溶岩の海へと投げ出されたカルアは、宙を舞いながら周りを見渡した。すると吹き飛ばされた場所の先に足場を見つけた。


「あそこ!!」


カルアは空中浮遊などの魔法は使えない。脳をフル回転させてカルアが導き出した答えは。


「フレイムレイン!!!」


火の玉を雨のように発射する中級魔法『フレイムレイン』を5発同時に詠唱し、斜め下に向けられたカルアの杖から大量の火の玉が発射される。その反動でカルアは滑空する形で足場へとギリギリ到着した。

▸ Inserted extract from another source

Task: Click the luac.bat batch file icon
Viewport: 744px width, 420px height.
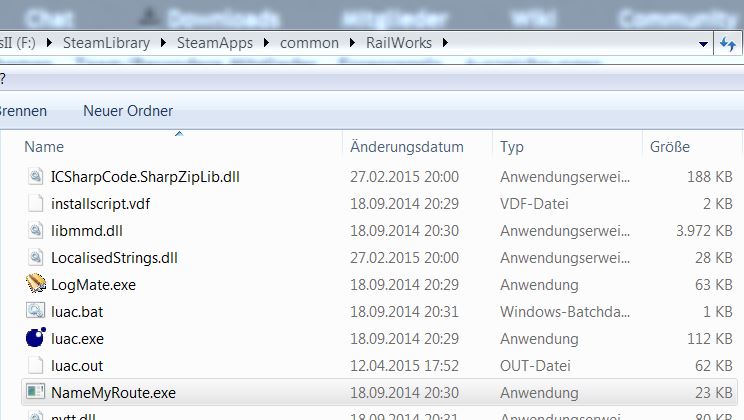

ローブの端が溶岩に飲まれローブに火が付く。


「嘘でしょ!?このローブオーダーメイドなのに!!」


カルアが必死にローブを叩き、火を消そうとするが燃え移った火はどんどんカルアへと近づいていく。


「もぉぉぉぉ!!こうなったら絶対紅蓮石手に入れてやるんだから!!」


カルアはローブを脱ぎ捨てた。体にフィットした赤と黒で彩られた短いブラウス。インドの民族衣装である「チョリ」に近いイメージだ。腹部のすらっとした白い肌が露わになる。

下半身は赤と黒のくしゅっとしたタイダイ柄のスカートで太ももの横部分が露出している。


アイススパイクで体を冷やす前に脱げば良かったのではと思うが、カルアが脱ぎ捨てた「耐炎のローブ」は炎属性の攻撃の威力を半減させる効果を持っていたのでこのダンジョンに出現する敵の攻撃を防ぐための重要な装備だった。その装備のおかげでマグマリザードの攻撃も吹き飛ばされはしたがダメージは最小限である。


灰となったローブを悲しそうに見つめながら、カルアは「紅蓮石」を探し奥へと進んでいく。



その奥で小さな洞窟を見つけた。


「もしかしたら隠し部屋で紅蓮石よりいいものが手に入っちゃうかも。」


洞窟を進んでいくと開けた場所に出る。そのさらに奥で頑丈な扉と6つの火が灯っていない燭台がカルアを待っていた。


「ビンゴ!!!お宝の匂い!!」


カルアが扉へ駆け寄り、書かれている古代文字を瞬時に解読する。


『封印の間に到達せし者よ。6つの燭台に瞬刻にその力を示せ。』


「ここに火をつければいいのかな。『ファイヤーボール』!!」


カルアが炎の初級魔法を6発同時に放つが燭台に火は灯らない。


「もしかしてファイアボルト…?」


このダンジョンに入る時の扉もファイヤーボールではびくともしなかった。


「これだけの魔力を使わせるんだから何もなかったらこのダンジョン潰しちゃうんだからね!!!」


カルアは炎の上級魔法を6発同時に燭台へと放つ。


全ての燭台に火が灯り、地響きと共に扉が重い腰を上げる。


「やった!!お宝っ!!」


パチンっと指を鳴らし、カルアが扉の奥へと進む。



その中は真っ暗で何も見えなかった。


「…ファイヤーボール。」


カルアがファイヤーボールを静かに唱え、手の上でその形を維持するように繊細な魔力でコントロールする。


しかし炎に照らされた壁は未だ真っ暗だった。いや、真っ黒だった。



扉の先にあったのは壁も床もすべてが真っ黒な空間。扉がなければ今自分がどこにいるのかさえ分からなくなる不思議な場所。

その中心に宙に浮かぶ真っ黒な水晶を見つけた。


その黒はどこまでも深く、クリスタルのように内部を透過することはない。黒い部屋の中でもより黒いそれは怪しく、光をも吸い込む黒い輝きをうっすら放ちながら、カルアを出迎えていた。